Content starts

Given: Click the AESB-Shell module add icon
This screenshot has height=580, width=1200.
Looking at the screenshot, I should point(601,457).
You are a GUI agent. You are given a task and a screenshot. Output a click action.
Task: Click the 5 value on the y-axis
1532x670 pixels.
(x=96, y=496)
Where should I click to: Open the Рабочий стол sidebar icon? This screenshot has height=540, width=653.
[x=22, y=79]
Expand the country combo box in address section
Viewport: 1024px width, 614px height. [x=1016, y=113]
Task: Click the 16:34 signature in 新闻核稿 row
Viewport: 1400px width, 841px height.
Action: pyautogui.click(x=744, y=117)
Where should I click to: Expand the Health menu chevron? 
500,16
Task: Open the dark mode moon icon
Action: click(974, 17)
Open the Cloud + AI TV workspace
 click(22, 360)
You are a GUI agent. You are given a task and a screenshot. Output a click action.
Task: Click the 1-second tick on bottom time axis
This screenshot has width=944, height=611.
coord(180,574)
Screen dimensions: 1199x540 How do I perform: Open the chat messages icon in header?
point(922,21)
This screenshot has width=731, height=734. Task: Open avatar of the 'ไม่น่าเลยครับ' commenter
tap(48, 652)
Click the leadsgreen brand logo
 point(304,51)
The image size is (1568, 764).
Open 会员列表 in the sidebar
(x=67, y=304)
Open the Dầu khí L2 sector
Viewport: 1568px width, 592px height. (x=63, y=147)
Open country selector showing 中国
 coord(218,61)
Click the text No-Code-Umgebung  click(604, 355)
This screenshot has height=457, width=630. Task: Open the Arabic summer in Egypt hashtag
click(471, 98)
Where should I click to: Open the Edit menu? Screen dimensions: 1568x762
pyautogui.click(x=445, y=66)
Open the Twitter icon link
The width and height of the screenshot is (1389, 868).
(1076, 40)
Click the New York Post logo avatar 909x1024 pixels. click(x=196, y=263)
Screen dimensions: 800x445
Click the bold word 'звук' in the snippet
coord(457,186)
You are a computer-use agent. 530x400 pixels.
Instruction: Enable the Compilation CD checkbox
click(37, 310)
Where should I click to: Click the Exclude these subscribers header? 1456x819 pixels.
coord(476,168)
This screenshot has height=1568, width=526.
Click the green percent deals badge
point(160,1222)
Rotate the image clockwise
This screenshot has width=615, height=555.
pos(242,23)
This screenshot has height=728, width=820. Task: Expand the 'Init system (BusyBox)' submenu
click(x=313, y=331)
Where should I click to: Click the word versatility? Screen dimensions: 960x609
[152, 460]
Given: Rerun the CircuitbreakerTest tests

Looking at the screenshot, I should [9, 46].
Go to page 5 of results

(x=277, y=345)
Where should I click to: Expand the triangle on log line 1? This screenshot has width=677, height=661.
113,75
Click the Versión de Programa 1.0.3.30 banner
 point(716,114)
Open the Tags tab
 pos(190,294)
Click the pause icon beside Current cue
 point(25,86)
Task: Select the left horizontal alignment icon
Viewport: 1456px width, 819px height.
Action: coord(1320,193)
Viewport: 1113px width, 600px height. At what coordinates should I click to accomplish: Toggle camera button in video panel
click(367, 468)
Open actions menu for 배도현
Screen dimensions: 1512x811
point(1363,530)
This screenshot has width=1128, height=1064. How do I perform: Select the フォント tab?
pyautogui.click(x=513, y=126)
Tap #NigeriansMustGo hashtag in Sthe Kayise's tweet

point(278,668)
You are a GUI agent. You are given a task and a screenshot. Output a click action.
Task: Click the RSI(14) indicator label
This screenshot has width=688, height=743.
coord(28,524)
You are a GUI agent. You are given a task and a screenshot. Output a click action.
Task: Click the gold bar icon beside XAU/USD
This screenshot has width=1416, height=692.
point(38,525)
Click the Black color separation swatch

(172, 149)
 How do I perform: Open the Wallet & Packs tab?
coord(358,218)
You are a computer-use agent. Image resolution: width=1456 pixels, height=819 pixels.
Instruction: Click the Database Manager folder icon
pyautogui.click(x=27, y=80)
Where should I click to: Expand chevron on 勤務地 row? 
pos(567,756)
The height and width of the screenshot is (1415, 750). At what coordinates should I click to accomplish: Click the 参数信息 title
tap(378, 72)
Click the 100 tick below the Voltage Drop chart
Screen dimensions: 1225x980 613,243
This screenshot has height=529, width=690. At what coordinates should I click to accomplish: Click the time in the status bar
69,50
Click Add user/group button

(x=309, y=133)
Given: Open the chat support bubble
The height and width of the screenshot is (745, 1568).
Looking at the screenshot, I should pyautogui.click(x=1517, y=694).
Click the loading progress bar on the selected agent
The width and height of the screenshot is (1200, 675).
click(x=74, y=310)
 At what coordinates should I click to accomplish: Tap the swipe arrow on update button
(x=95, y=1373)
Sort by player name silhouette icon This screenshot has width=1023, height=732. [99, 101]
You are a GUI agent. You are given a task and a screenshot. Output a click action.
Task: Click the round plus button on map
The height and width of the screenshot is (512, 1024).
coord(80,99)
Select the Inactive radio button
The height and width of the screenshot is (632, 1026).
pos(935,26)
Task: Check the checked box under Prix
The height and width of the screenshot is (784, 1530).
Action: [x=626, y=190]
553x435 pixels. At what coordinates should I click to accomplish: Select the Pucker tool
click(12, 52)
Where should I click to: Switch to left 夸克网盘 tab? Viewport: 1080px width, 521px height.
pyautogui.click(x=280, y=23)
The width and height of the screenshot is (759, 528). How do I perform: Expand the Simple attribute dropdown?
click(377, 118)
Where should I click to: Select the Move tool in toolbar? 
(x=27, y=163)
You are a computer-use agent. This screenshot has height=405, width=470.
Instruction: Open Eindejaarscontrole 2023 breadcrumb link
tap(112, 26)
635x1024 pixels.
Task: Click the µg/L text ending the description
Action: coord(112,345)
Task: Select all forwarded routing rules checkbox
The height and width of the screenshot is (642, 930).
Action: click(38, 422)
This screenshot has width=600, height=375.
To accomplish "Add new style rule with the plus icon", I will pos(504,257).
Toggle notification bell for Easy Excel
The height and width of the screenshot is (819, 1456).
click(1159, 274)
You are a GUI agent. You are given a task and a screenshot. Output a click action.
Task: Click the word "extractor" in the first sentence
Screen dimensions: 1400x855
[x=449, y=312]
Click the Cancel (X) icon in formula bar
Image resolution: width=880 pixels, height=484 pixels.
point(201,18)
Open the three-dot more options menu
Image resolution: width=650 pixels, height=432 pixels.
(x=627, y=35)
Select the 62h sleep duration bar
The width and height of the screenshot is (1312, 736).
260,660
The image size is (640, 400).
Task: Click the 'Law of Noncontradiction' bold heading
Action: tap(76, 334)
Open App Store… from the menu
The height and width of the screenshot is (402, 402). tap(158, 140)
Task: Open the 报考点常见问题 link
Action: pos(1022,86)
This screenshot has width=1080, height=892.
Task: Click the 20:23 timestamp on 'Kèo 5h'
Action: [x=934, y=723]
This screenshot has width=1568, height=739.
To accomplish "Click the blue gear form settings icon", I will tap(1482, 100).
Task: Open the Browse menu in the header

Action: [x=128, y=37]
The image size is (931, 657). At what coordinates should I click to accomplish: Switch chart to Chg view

Content ends

Retrieve every line above holding the word "axis".

Response to this task:
Task: Click the 5 value on the y-axis
Task: Click the 1-second tick on bottom time axis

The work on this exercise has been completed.